The lawyer, Rajesh De, who is the general counsel for the NSA, said recently that U.S. tech firms were completely aware of the agency's surveillance and widespread data collection, as reported by Britain's The Guardian newspaper.

Tech companies had full knowledge of NSA Internet data collection program

De said that all communications content and associated metadata scooped up by the agency under a 2008 law governing (and permitting) such surveillance took place with the full knowledge of the tech companies. He said that is true both for "Prism," an Internet-based data collection program, and the "upstream" collection of all communications moving online.

As The Guardian further reported:

Asked during a [recent] hearing of the U.S. government's institutional privacy watchdog if collection under the law, known as Section 702 or the FISA Amendments Act, occurred with the "full knowledge and assistance of any company from which information is obtained," De replied: "Yes."

The story regarding the Prism program was broken in June by The Guardian and The Washington Post, based on documents leaked to them by former NSA contractor Edward Snowden. At the time nearly all of the tech companies who were listed as taking part in the program - Yahoo, Google, Apple, Microsoft, Facebook and AOL - cried foul and claimed they had no knowledge about the NSA's massive surveillance or giving the agency access to customers' data. Indeed some of the companies, including Apple, claimed they had never even heard of the term Prism, The Guardian reported.

'Government is damaging our future'

But, as De explained, "Prism was an internal government term that as the result of leaks became the public term. Collection under this program was a compulsory legal process, that any recipient company would receive."

Following the hearing De said that Internet service providers are also aware of the surveillance and even receive legal directives regarding the spy agency's collection of communications data - not directly from the companies themselves but rather across the Internet, under the authority of Section 702 of the Act.

Following the initial disclosure in the press about the existence of Prism, there was an outcry in technology circles as companies launched in-depth public relations efforts aimed at calming their customers and reassure them of their privacy and data security. In addition, the companies were able to lobby the Obama administration successfully to give them more leeway in disclosing both the volume and type of data requests issued them by the federal government.

In recent days the founder of Facebook, Mark Zuckerberg, said he phoned Obama to voice his concerns about "the damage the government is creating for all our future." The Guardian reported that tech companies did not respond to De's revelations.

The paper further reported:

It is unclear what sort of legal process the government serves on a company to compel communications content and metadata access under Prism or through upstream collection. Documents leaked from Snowden indicate that the NSA possesses unmediated access to the company data.

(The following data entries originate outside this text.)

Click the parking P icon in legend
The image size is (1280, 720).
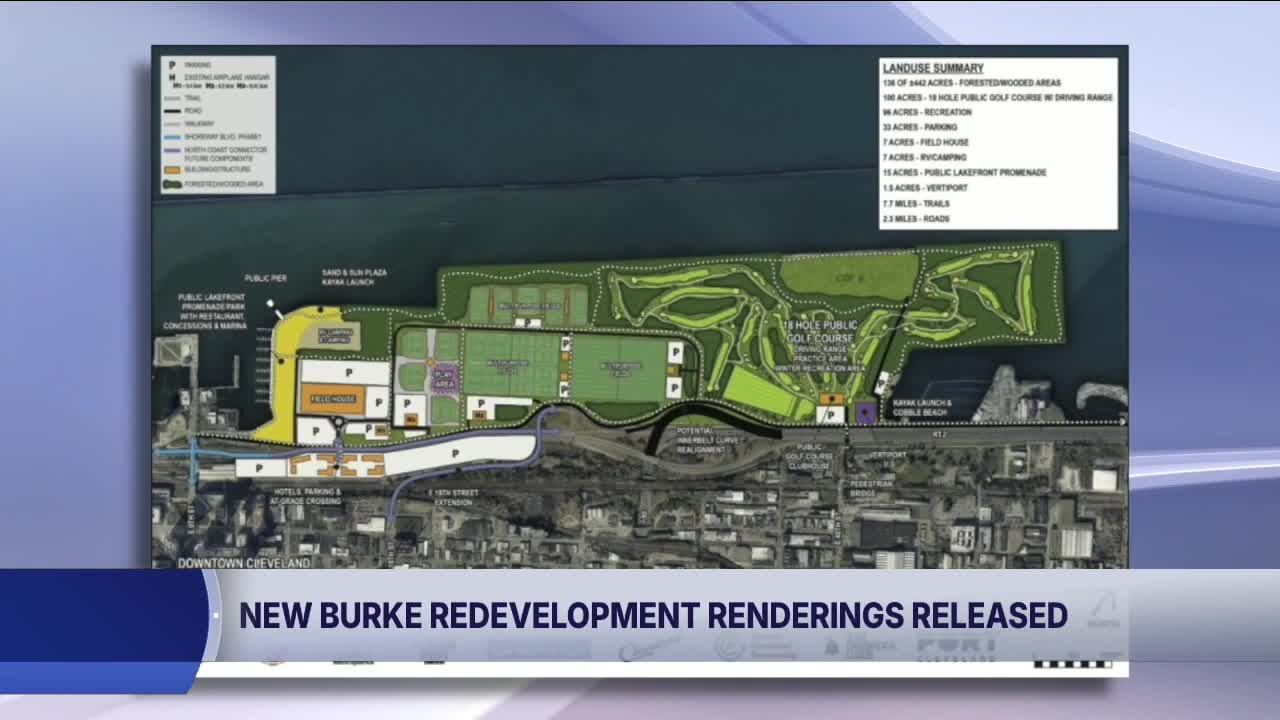pos(171,65)
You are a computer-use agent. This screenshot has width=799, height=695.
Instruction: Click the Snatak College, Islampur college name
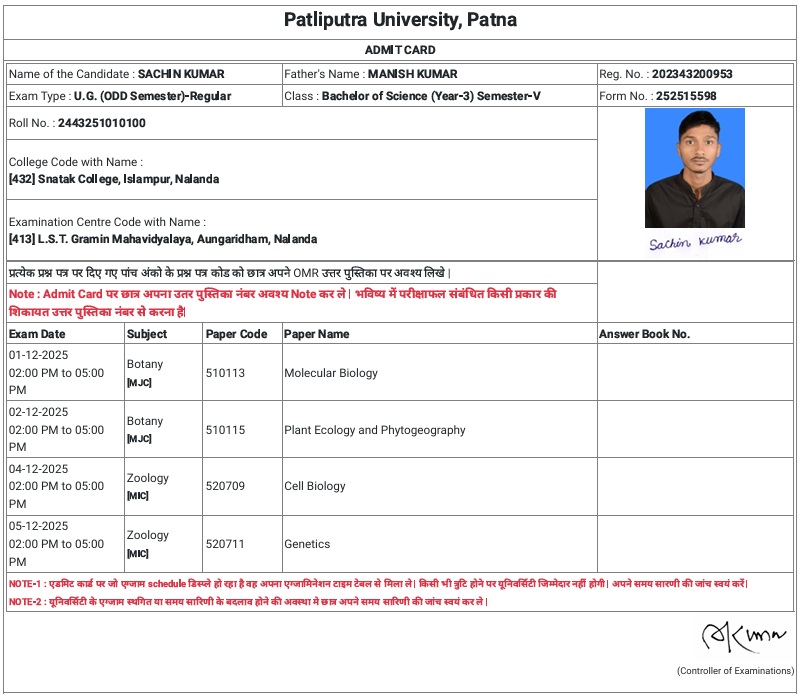(113, 180)
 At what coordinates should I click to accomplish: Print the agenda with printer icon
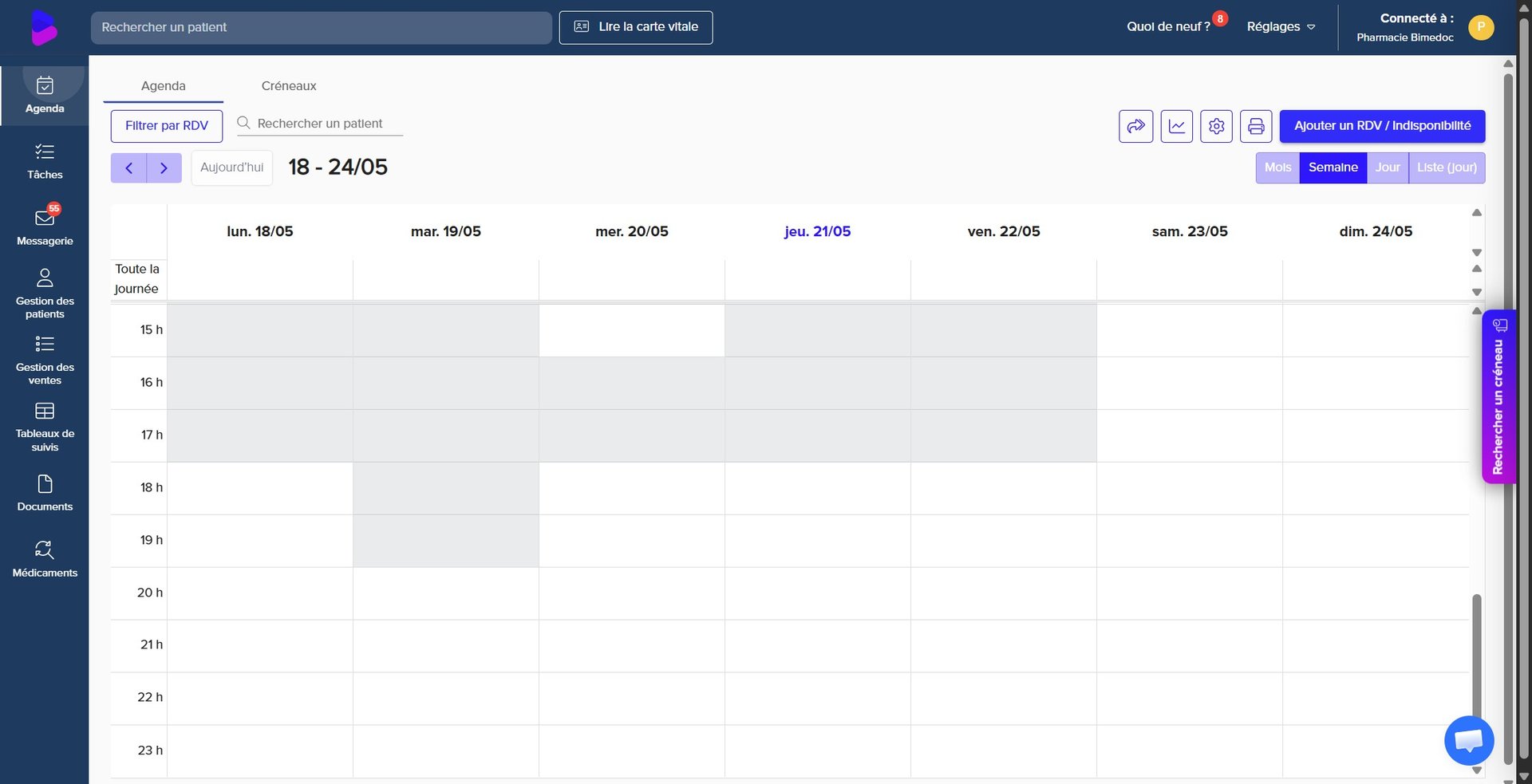(x=1256, y=126)
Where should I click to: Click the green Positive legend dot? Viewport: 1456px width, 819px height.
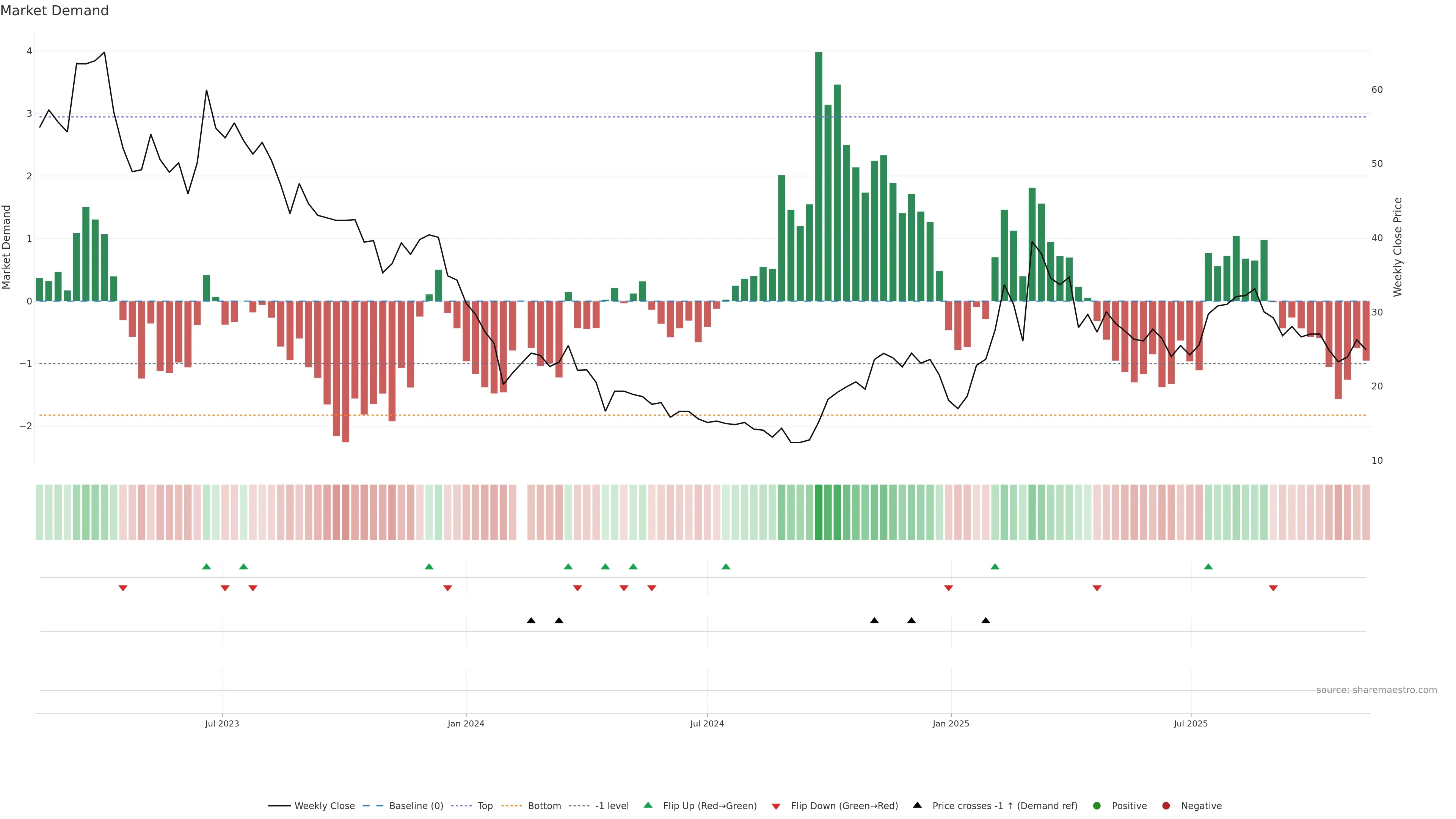[1097, 805]
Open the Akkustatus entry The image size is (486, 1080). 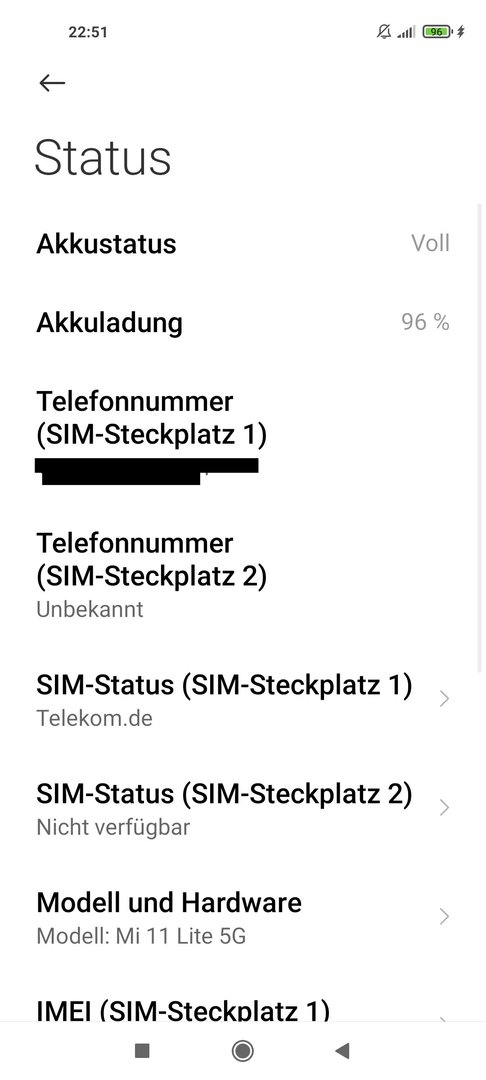243,243
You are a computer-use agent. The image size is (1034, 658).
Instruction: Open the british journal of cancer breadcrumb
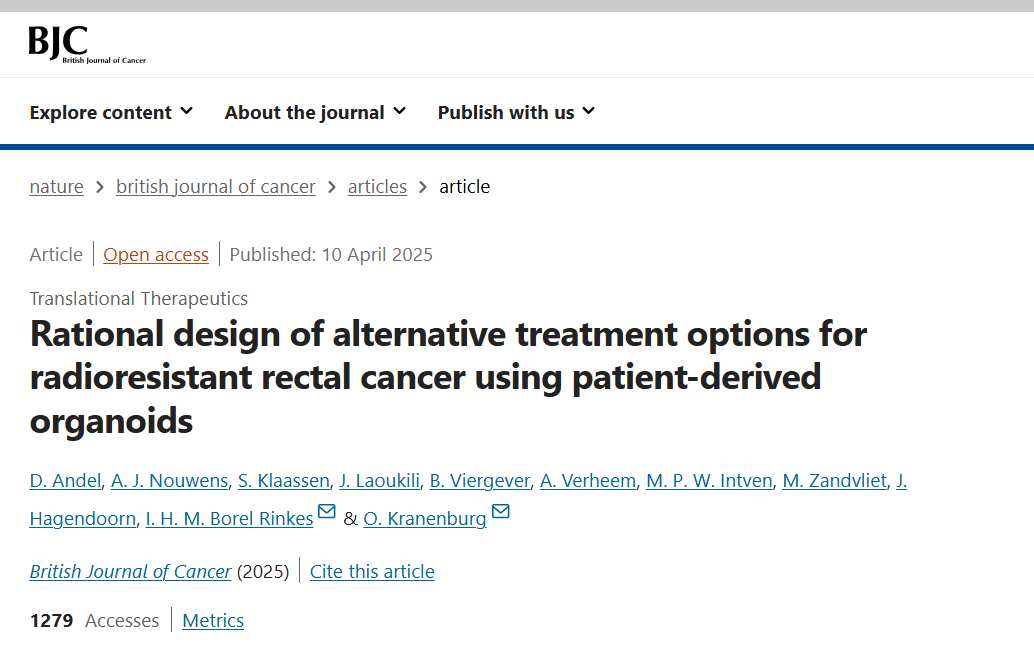(216, 187)
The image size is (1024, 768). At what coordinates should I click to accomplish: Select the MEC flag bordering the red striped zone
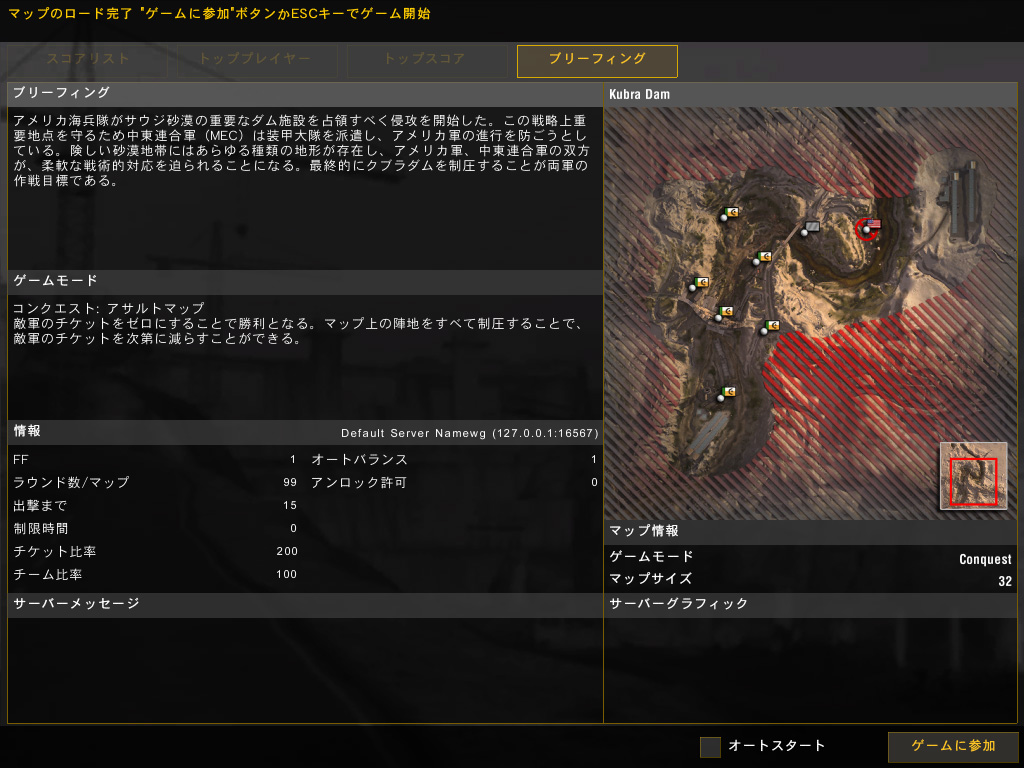770,327
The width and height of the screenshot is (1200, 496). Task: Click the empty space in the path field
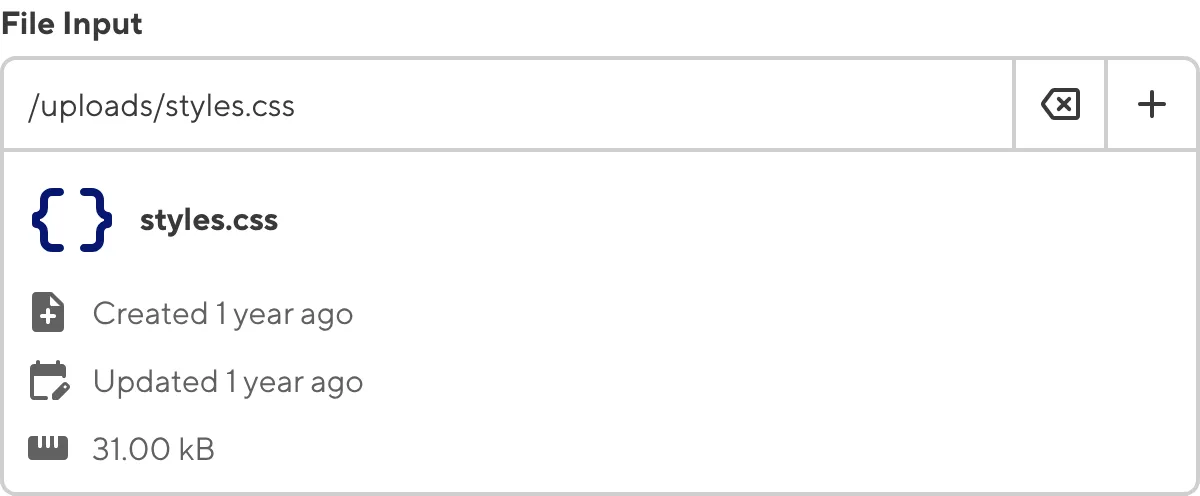coord(650,105)

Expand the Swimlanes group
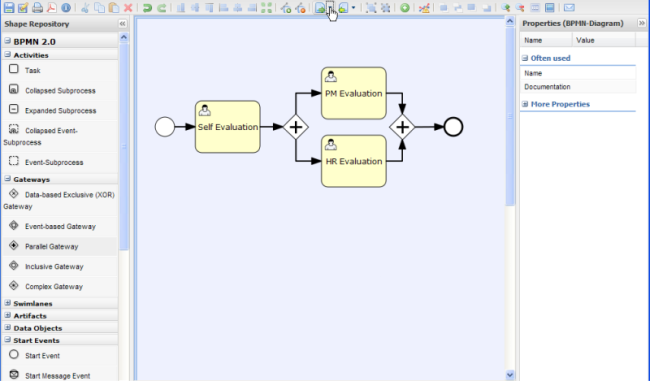point(7,303)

Pyrrhic victory against the Obama regime

The ultrasecret FISA (Foreign Intelligence Surveillance Act) court ostensibly oversees spy agency and federal law enforcement agency surveillance requests, but critics of the process say the court is essentially a rubber stamp.

Still, under concessions won from the Obama administration, tech companies can now discloses the range of FISA-related court orders they receive, in bands of one thousand, and that would presumably include any court orders issued under the authority of Section 702.

"Passed in 2008, Section 702 retroactively gave cover of law to a post-9/11 effort permitting the NSA to collect phone, email, internet and other communications content when one party to the communication is reasonably believed to be a non-American outside the United States," The Guardian reported.

NSA reportedly stores all data received via Prism for five years and communications that are scooped directly from the Internet for two.